On Thu, Jan 10, 2019 at 9:50 AM Yasuhito FUTATSUKI
<futatuki_at_yf.bsdclub.org> wrote:
>
> Hi,
>
> I've made a patch swig-py3_at_1850520, to accept both of bytes and str
> objects for input args correspondings char * args of Subversion API
> on Python 3 wrapper functions. It is just a interim report, because
> I have some points I want to make clear, and/or need to fix.
> (Moreover, I've not touched code to convert return value of Python
> callback functions yet)
>
>
> The patch attached modifies 4 kind of input argment translations.
>
> (1) typemap(in) char * (with/without const modifiers); not allow NULL,
> typemap(in) const char * MAY_BE_NULL; allows NULL
> These had done by using 'parse=' typemap modifier, however there is no
> PyArg_Parse() format unit to convert both of str and bytes in py3.
> So I make a function svn_swig_py_string_to_cstring() in swigutil_py.c,
> and use it in for new typemap definition.
>
> consideration:
> * For py2, my patch code uses svn_swig_py_string_to_cstring()
> - It isn't allow Unicode for input, however 's' and 'z' format units
> PyArg_Parse() Unicode in py2. If it is need to accept Unicode in py2,
> it is need to fix. (use svn_swig_py_string_to_cstring() py3 only, or
> add code to conversion for py2)

Yes I think you should support Unicode in this case, but it turns out
you are most of the way there.
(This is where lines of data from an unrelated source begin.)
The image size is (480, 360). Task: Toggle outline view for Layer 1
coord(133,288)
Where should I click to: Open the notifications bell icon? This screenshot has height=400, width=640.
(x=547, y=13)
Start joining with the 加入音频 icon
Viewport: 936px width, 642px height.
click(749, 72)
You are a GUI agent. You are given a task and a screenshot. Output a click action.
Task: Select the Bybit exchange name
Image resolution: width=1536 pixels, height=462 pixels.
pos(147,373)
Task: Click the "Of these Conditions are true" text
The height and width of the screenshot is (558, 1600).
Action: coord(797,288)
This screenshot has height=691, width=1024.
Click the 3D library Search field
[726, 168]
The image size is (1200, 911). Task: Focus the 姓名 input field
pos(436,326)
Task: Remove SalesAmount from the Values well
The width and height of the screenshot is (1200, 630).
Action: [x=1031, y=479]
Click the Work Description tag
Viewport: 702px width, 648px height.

If you just remove the IS_PY3
conditional, it will support unicode! The "PyBytes_*" and "PyStr_*"
functions are wrappers provided by the py3c library. The names point
to the concept that they target, and then map it appropriately in Py2
and Py3. So

PyBytes: Sequence of byte values, e.g. "raw data"
   In Py2: str
   In Py3: bytes

PyStr: Character data
   In Py2: Unicode
   In Py3: str

So in Py2, using both PyBytes_* and PyStr_* is not redundant, they
actually do map to different things. At first it can seem a bit
confusing that PyStr means Unicode in Py2 and str in Py3, since the
type in Py2 is called "str". But note in particular that the real
Python API for "String" objects is actually PyString. PyStr is
specifically made up by py3c to represent the concept of "string" and
not necessarily the object "String". PyBytes can just be used as is,
since bytes was added as an alias for str in Py2.7.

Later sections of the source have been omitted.